This reminds me of in assignment 3, for the breadth-first search, there were certain sections that needed to happen sequentially to prevent interference between the threads. When using "# pragma omp critical," it often seemed to be slower than when using "# pragma omp atomic." I wasn't sure why that would be, but this seems to be one possibility... Was it that declaring a critical section was like surrounding it with a lock, so that it always slowed down the system on that section, whereas using "atomic" used optimistic concurrency, like described on this slide?

ycp

@jmnash You seem to be right.

Source

So a basic summary of what this says:

  • If you have multiple critical sections that are unnamed, this can cause a huge slowdown. This could have been a problem because if you had two different critical sections, but they were not named, then only one thread can be in either of them, even if they were not dependent on each other. This can be thought of by using the same lock on both sections. Of course, this can be fixed by naming the sections differently.

  • For atomic sections, it requires a lot less overhead, but it also relies on the hardware having an atomic operation for whatever is in the section. In that case, no locks are necessary. However, if that is not the case, locks might have to be used.
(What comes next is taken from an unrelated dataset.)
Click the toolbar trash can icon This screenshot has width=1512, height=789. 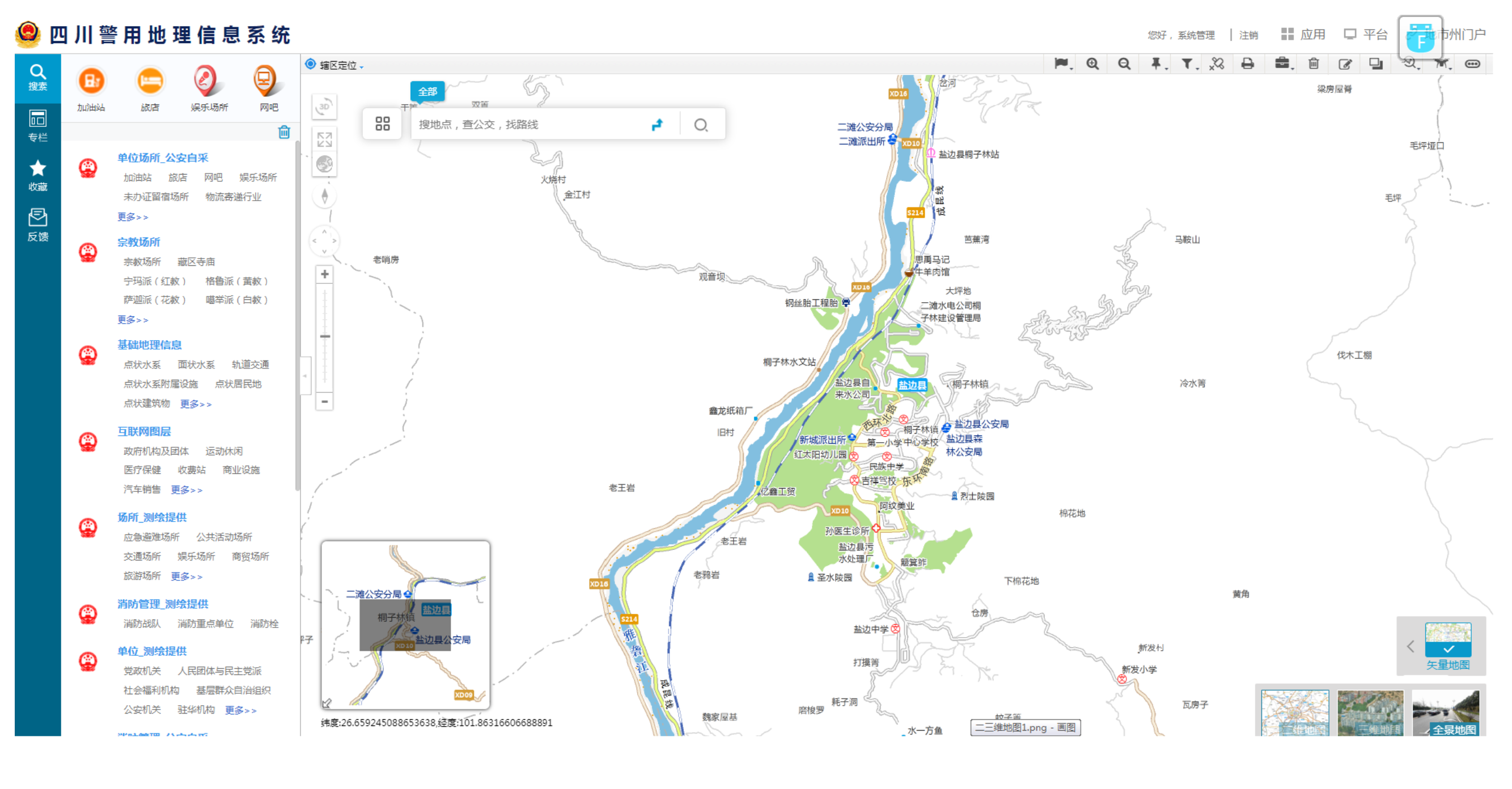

Additionally, being in an atomic operation section does not stop any other thread from entering another atomic section like unnamed critical sections do.

pinkertonpg

To add on to potential downsides of using atomic, @ycp mentions that using it requires the hardware to have an atomic operation for the code inside the atomic section. The OpenMP specs actually specify what kind of operations can be inside of a atomic section (things of the form x++, x--, x binop = expr or similar). From the above comment, it may seem that if the expressions inside the atomic region do not follow the guidelines, the atomic expression may just use a lock. This is not true as far as I know; instead, the compiler will just yell at you until you fix it. Source: personal experience in assignment 3.